=== EXTRACT ===

Start of Block

Hardening the Core: Massive Test Infrastructure in v0.4.4

Production reliability is not a feature — it is a baseline. You do not get to ship infrastructure that sits in the critical path of every AI request and treat testing as an afterthought. Yet until this release, OMNI’s test coverage was embarrassingly thin. We had a handful of smoke tests, some manual verification scripts, and a lot of confidence that our code worked because it “seemed fine in production.” Version 0.4.4 confronts that technical debt head-on with a massive test infrastructure build-out that touches every critical subsystem in the engine.

The Test Suite Architecture

We implemented a comprehensive test suite in the tests/ directory covering the four highest-traffic filter domains: Git, Docker, SQL, and Node. Each domain includes fixture-driven tests that feed real-world output through the distillation pipeline and assert exact semantic extraction results. We also built test coverage for the MCP server gateway — the communication layer between your AI agent and OMNI — verifying that tool requests are correctly routed, payloads are properly formatted, and error responses are semantically meaningful.

End of Block

=== DATA UNDER STUDY ===
Start of Block

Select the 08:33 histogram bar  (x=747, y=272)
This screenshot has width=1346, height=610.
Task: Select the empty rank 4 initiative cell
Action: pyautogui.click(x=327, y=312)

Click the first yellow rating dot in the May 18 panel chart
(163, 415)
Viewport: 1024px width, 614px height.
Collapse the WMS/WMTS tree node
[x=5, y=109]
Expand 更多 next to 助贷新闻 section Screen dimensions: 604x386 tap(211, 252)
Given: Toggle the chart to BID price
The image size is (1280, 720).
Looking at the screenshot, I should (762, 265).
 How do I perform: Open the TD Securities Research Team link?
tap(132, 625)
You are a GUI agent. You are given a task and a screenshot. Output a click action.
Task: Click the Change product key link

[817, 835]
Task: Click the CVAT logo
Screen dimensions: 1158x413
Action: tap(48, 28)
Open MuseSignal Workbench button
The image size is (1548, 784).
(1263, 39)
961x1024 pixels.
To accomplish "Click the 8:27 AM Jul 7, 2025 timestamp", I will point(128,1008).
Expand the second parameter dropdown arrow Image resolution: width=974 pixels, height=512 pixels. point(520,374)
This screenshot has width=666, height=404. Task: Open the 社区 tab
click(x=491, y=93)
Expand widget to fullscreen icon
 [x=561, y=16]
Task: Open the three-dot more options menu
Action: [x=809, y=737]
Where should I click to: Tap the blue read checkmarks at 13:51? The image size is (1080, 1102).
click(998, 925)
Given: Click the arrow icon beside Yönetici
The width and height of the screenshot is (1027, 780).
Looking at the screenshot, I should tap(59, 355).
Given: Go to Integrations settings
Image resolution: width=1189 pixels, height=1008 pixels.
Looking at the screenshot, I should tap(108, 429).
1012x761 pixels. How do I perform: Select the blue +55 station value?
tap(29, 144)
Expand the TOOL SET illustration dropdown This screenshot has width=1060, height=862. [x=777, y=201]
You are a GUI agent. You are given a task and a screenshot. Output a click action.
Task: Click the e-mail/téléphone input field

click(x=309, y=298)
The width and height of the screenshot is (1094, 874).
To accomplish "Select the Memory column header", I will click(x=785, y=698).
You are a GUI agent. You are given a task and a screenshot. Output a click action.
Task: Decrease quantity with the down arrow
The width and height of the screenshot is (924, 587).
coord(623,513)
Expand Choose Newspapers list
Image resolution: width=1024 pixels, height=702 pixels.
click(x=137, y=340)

End of Block

=== ACTIVITIES ===
(1) Reproduce the stretch of the v0.4.4 test infrastructure post from "The Test Suite" through "are semantically meaningful.".
(2) According to the v0.4.4 test infrastructure post, why can't testing be treated as an afterthought, in one to three sentences?

=== ANSWERS TO THE EXERCISE ===
(1)
The Test Suite Architecture

We implemented a comprehensive test suite in the tests/ directory covering the four highest-traffic filter domains: Git, Docker, SQL, and Node. Each domain includes fixture-driven tests that feed real-world output through the distillation pipeline and assert exact semantic extraction results. We also built test coverage for the MCP server gateway — the communication layer between your AI agent and OMNI — verifying that tool requests are correctly routed, payloads are properly formatted, and error responses are semantically meaningful.

(2) The post treats production reliability as a baseline rather than a feature. The infrastructure sits in the critical path of every AI request, so it cannot be shipped with testing left as an afterthought.